Most people shudder at the thought of travelling anywhere over the winter holidays. If you stay close to Scotland it’s going to be cold and wintery, and why would you want to tour or be outside in the cold? If you head to warmer countries, then coming back is going to be a huge shock to the system. Yes, people do go skiing during the winter holidays but at least you are prepared for snow and cold weather, whereas touring around a new city isn’t quite as energetic and therefore considered much colder and much less desirable.


I disagree. Travelling in winter just requires a little preparation in terms of keeping warm. Just because it is winter it doesn’t mean you have to visit a country that has a lot of rain; crisp winter days are perfect for wandering around, wrapped up and cosy. This could be through thermals, extra layers or the use of a flask. Last Christmas I brought a flask and some tea while I was travelling just to save costs on buying coffee when I got cold and it was wonderful. Plus some countries have great street food that can keep you warm – I still dream of wandering round at 0 degrees eating steamed sweet potatoes.


Also if you miss the Christmas period then flights are generally cheaper than in summer months which are a bonus if you want to travel somewhere far away.  Plus tourist sites are generally less busy as it is off season (and may be cheaper). If they are busy think how much worse it would be in the height of summer. I visited Beijing’s summer palace in winter, complete with iced over ponds and at -2 degrees and that was busy enough. Besides cold, crisp days are beautiful for photos and you won’t the millions of tourists swarming around you and getting in the way.


Moreover, if you are a museum person then hopping between museums isn’t too cold, they have heating and you can spend as long as you wish in them before moving on, prolonging exposure to the warm inside. Then, especially in bigger cities, you can usually head straight onto the underground or a bus instead of walking for miles in the cold. The only downside is being so wrapped up for the outside requires the removal of multiple layers once you get inside, so that you do not overheat.

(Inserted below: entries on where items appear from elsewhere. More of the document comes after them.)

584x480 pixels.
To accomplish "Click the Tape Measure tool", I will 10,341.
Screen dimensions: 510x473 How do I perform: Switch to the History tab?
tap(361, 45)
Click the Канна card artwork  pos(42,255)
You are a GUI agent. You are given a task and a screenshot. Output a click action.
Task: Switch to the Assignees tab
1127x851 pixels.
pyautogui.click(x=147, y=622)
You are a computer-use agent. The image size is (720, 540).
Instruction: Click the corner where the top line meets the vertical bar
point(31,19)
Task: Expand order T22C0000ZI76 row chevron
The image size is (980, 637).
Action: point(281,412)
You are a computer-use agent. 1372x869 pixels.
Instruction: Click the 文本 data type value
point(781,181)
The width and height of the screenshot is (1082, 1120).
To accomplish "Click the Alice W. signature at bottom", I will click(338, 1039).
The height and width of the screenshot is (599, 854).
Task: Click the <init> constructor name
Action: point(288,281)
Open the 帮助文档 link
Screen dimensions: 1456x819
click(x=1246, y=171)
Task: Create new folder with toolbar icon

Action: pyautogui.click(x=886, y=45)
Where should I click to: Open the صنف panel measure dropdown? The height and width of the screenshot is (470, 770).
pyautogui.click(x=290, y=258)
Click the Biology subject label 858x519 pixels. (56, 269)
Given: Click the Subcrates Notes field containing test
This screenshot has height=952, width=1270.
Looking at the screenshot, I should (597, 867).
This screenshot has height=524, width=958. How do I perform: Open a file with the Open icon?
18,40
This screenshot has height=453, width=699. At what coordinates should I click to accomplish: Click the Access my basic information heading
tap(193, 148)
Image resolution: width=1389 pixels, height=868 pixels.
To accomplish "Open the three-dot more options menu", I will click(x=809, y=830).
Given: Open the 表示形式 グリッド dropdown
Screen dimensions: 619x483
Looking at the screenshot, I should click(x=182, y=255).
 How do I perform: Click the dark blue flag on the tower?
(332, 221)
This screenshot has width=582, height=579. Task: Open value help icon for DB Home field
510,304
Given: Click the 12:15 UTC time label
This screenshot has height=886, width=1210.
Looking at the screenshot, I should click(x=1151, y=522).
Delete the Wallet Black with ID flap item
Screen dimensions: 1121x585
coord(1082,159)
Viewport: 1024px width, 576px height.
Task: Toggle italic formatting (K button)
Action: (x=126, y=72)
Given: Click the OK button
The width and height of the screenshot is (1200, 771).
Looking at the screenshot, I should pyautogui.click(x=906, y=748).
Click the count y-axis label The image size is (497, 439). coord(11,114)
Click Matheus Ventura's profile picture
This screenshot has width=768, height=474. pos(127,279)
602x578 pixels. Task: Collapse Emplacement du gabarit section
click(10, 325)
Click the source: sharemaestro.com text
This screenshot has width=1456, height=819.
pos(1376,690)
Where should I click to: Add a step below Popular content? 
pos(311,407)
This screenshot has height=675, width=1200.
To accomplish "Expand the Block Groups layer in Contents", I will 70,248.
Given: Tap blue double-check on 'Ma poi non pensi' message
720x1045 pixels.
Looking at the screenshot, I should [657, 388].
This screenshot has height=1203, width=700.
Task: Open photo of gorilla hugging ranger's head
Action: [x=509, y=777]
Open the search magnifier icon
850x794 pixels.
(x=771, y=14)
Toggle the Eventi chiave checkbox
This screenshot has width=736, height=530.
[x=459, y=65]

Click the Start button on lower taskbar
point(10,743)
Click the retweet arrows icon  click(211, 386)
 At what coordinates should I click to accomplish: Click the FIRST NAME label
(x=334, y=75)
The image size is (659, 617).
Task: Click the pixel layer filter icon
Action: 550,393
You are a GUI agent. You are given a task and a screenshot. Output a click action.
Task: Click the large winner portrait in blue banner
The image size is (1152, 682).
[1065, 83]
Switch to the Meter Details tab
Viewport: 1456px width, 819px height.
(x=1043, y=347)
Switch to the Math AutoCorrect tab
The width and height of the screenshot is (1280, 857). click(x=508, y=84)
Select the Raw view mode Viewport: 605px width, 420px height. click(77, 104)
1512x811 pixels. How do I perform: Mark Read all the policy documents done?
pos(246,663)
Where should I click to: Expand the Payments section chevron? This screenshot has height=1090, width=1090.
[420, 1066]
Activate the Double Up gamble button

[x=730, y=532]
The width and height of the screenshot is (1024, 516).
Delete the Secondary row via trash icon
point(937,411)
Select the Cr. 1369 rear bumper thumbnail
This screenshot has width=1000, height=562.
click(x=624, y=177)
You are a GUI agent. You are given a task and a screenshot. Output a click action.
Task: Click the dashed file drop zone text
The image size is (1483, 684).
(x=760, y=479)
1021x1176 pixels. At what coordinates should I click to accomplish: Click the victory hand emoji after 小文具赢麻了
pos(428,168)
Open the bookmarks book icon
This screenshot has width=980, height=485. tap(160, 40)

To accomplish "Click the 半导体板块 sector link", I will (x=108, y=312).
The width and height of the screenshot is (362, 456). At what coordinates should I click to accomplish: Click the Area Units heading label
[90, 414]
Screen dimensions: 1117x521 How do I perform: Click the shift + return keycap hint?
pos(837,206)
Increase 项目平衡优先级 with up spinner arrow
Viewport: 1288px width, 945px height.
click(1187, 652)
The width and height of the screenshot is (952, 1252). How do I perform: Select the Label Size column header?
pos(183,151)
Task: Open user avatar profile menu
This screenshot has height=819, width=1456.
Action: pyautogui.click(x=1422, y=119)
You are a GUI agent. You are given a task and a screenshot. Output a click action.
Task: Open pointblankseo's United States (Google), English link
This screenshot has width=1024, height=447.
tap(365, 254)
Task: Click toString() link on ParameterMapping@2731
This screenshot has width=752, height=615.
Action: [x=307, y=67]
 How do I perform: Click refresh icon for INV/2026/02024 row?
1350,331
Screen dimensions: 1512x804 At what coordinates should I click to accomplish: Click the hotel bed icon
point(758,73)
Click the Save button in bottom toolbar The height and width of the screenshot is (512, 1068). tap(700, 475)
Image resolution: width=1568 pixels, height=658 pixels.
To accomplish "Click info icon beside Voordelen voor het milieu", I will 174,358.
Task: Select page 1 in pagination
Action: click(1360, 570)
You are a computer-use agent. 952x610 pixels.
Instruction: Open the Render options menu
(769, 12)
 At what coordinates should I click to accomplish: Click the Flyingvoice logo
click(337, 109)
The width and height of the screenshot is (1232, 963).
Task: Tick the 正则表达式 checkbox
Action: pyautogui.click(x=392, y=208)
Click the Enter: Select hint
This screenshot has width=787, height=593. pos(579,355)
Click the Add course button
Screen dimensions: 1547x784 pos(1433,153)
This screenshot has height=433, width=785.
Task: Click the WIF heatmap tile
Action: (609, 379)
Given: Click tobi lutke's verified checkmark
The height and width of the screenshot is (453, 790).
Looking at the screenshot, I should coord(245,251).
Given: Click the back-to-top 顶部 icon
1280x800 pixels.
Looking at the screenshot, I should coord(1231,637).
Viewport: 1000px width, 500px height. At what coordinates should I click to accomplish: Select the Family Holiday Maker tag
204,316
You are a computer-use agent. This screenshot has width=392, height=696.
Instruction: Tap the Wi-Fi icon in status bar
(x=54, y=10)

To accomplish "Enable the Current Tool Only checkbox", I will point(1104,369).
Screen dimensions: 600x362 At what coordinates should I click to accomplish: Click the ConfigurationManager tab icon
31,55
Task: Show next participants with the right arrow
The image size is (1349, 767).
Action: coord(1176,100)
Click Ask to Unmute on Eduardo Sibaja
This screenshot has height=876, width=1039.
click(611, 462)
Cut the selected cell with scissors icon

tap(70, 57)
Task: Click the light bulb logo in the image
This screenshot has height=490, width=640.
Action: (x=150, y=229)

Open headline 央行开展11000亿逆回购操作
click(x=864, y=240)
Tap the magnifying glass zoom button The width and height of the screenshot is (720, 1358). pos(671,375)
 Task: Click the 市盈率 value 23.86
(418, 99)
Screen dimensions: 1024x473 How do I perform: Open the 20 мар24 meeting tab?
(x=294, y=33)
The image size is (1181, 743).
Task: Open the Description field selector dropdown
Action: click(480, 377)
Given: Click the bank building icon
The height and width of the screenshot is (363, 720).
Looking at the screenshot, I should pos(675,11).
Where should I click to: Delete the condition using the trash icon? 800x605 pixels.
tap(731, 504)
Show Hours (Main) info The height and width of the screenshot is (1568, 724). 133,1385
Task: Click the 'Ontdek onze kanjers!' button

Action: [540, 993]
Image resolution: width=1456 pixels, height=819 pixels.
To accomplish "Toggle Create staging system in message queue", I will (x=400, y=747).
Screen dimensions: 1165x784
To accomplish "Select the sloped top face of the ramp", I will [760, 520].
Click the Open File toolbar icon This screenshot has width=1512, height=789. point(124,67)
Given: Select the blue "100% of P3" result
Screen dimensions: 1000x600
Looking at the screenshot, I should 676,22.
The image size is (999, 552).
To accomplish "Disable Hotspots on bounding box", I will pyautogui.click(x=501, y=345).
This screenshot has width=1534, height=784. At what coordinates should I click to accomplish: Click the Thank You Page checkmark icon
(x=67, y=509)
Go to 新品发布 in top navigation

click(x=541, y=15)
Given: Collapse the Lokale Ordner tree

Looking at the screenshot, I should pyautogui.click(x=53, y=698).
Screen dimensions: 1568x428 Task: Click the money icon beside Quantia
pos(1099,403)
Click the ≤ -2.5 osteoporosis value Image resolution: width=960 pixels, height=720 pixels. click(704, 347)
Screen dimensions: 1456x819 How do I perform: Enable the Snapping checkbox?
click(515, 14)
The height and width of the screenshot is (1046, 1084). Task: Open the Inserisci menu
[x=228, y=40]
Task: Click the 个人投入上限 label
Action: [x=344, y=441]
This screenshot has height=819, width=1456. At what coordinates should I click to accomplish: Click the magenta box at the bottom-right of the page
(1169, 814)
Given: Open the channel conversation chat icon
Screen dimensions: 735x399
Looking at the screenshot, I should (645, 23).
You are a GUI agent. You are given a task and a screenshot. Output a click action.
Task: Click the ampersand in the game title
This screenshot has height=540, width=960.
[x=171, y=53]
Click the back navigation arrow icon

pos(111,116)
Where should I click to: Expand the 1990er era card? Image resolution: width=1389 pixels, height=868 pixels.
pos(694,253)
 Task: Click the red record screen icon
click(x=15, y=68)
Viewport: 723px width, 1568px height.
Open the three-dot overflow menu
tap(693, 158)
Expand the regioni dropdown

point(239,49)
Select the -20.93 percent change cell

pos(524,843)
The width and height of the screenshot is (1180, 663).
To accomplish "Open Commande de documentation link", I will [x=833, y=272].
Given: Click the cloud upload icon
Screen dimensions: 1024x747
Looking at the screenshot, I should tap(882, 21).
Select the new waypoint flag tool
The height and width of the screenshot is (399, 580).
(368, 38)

If you are a sporty person try skiing or snowboarding. This seems to be the only well accepted winter holiday, where people don’t mind the cold but this mainly because wrapped up in ski jackets, thermals and the constant exercise keep you warm. Plus snow still holds a little magic and is fun to be in. Whilst snow is not best for generally touring around a city, going specifically for snow sports is enjoyable and an experience everyone should try. You don’t even have to be particularly sporty to give it ago.


People tend to think of wintery weather as something to be avoided while travelling, but in actuality it still provides good memories, and places have a different kind of beauty to the summer months. Plus there is very little you will be unable to do. Yes, some sites are not open in winter months (so be sure to check those before you head out) but on the whole, most sites will be and avoiding the cold is generally as easy as it would be in your own country. Ducking into shops or cafes is also good for warming up, as well as spending time in indoor tourist sites such as museums. You might not be able to go hiking, or want to spend a long time in big outdoor spaces but that doesn’t mean there is nothing to do. Besides, if you wrap up warm enough you will still be able to do it.


So, plan travels for the winter break, give yourself something to look forward to at the end of the semester and enjoy seeing a new, wintery, side to whether you’re headed. Alternately head somewhere warm and escape winter altogether!